■ Problem requirements
Check each statement against the Artifacts announcement below: 1. Artifacts show up in their own window next to the conversation. 2. The UK AISI passed its test results on to the US AISI. 3. Red teaming found that Claude 3.5 Sonnet moved above ASL-2. For each, answer yes or no and quote the words from the announcement that settle it.

Artifacts—a new way to use Claude
Today, we’re also introducing Artifacts on Claude.ai, a new feature that expands how users can interact with Claude. When a user asks Claude to generate content like code snippets, text documents, or website designs, these Artifacts appear in a dedicated window alongside their conversation. This creates a dynamic workspace where they can see, edit, and build upon Claude’s creations in real-time, seamlessly integrating AI-generated content into their projects and workflows.
This preview feature marks Claude’s evolution from a conversational AI to a collaborative work environment. It’s just the beginning of a broader vision for Claude.ai, which will soon expand to support team collaboration. In the near future, teams—and eventually entire organizations—will be able to securely centralize their knowledge, documents, and ongoing work in one shared space, with Claude serving as an on-demand teammate.
Commitment to safety and privacy
Our models are subjected to rigorous testing and have been trained to reduce misuse. Despite Claude 3.5 Sonnet’s leap in intelligence, our red teaming assessments have concluded that Claude 3.5 Sonnet remains at ASL-2. More details can be found in the model card addendum.
As part of our commitment to safety and transparency, we’ve engaged with external experts to test and refine the safety mechanisms within this latest model. We recently provided Claude 3.5 Sonnet to the UK’s Artificial Intelligence Safety Institute (UK AISI) for pre-deployment safety evaluation. The UK AISI completed tests of 3.5 Sonnet and shared their results with the US AI Safety Institute (US AISI) as part of a Memorandum of Understanding, made possible by the partnership between the US and UK AISIs announced earlier this year.
We have integrated policy feedback from outside subject matter experts to ensure that our evaluations are robust and take into account new trends in abuse. This engagement has helped our teams scale up our ability to evaluate 3.5 Sonnet against various types of misuse. For example, we used feedback from child safety experts at Thorn to update our classifiers and fine-tune our models.

■ Data supplied
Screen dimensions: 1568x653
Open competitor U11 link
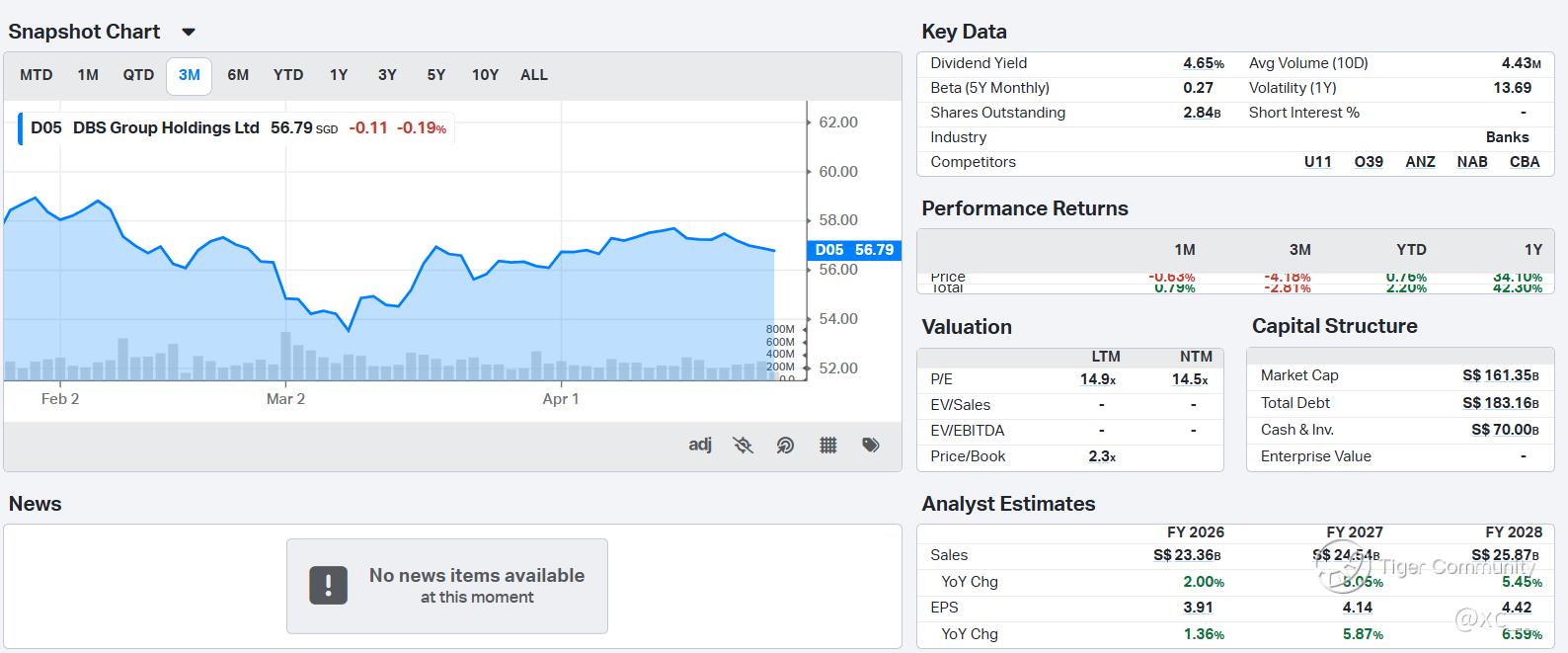1317,162
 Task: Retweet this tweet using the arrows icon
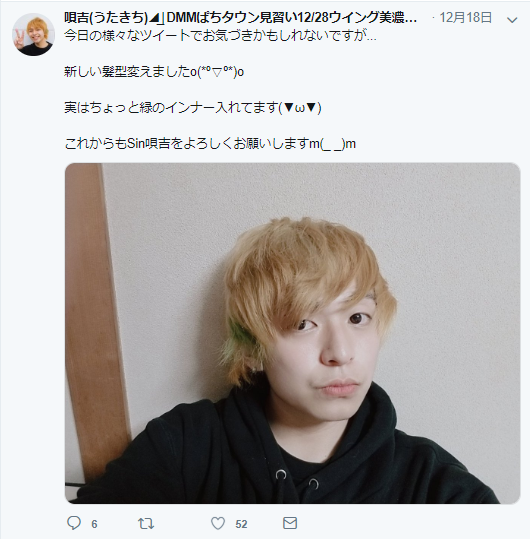pos(146,524)
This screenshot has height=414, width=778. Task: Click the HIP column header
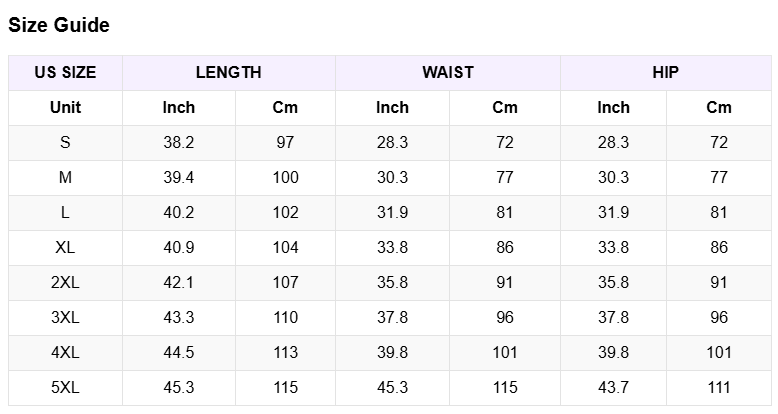[665, 72]
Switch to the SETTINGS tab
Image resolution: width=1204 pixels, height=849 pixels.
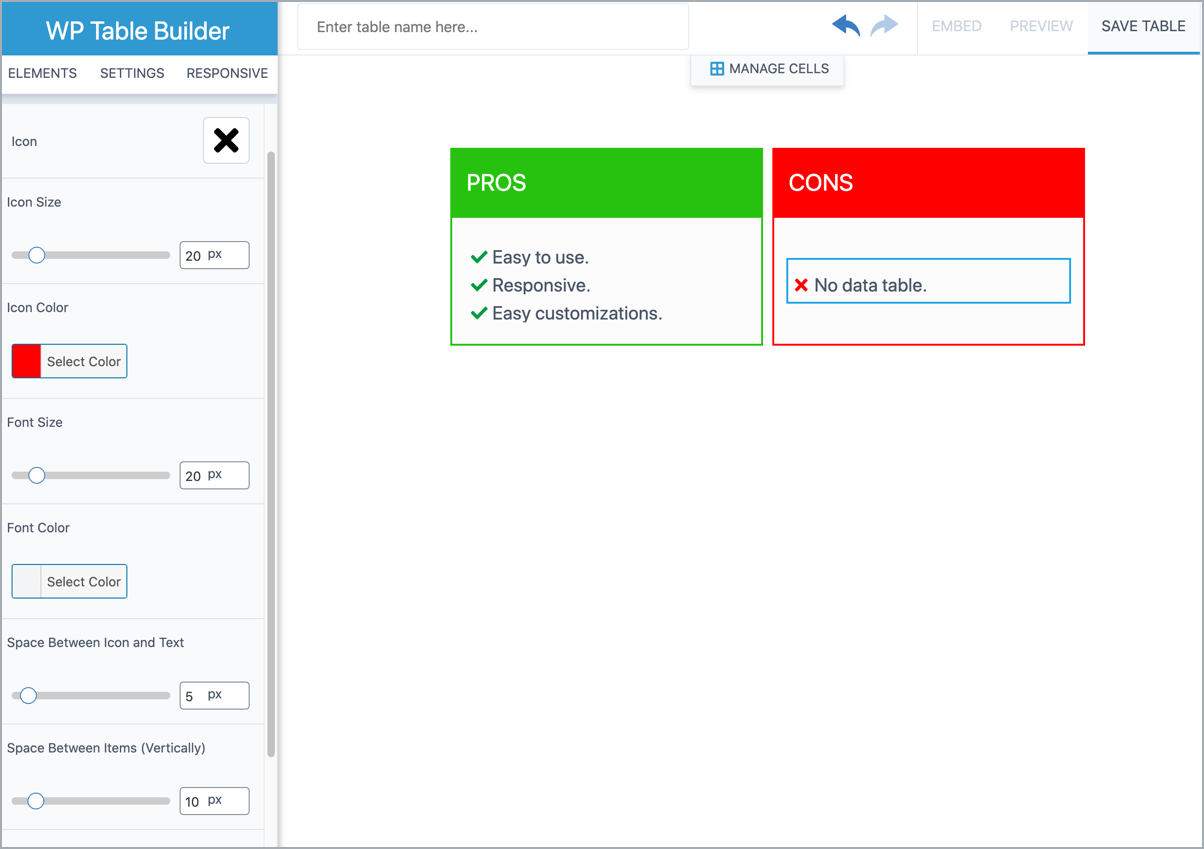point(131,73)
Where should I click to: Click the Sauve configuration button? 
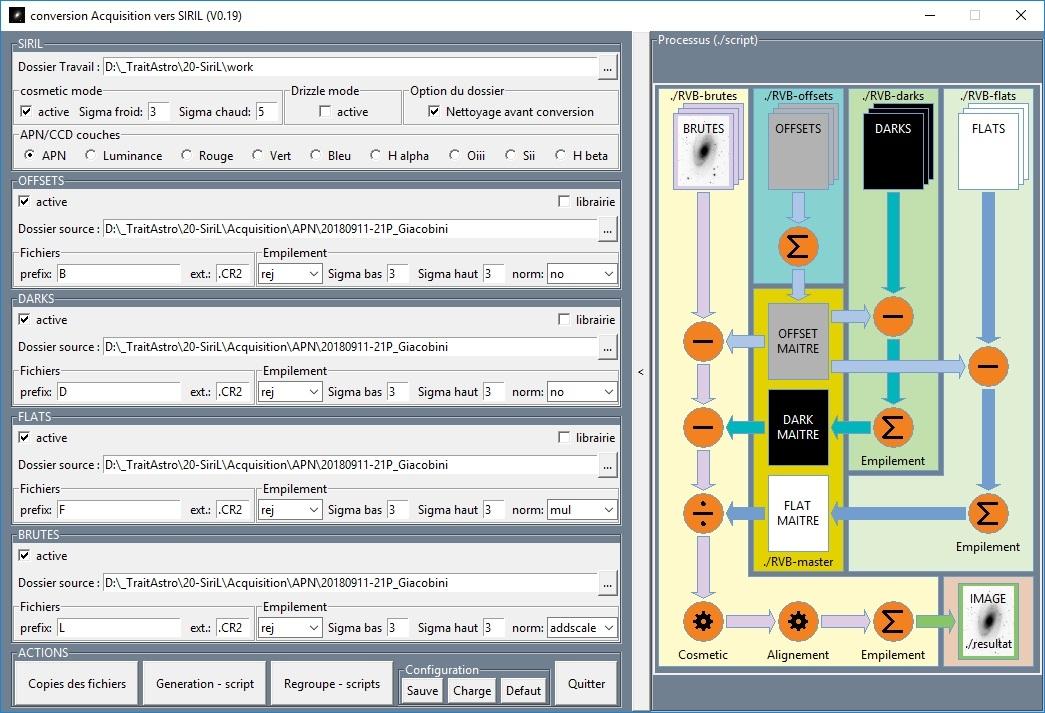[421, 690]
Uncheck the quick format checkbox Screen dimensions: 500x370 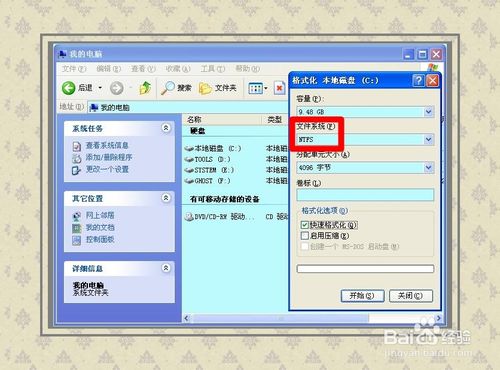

■ Solution to this exercise
1. Yes: "these Artifacts appear in a dedicated window alongside their conversation"
2. Yes: "The UK AISI completed tests of 3.5 Sonnet and shared their results with the US AI Safety Institute (US AISI)"
3. No: "our red teaming assessments have concluded that Claude 3.5 Sonnet remains at ASL-2"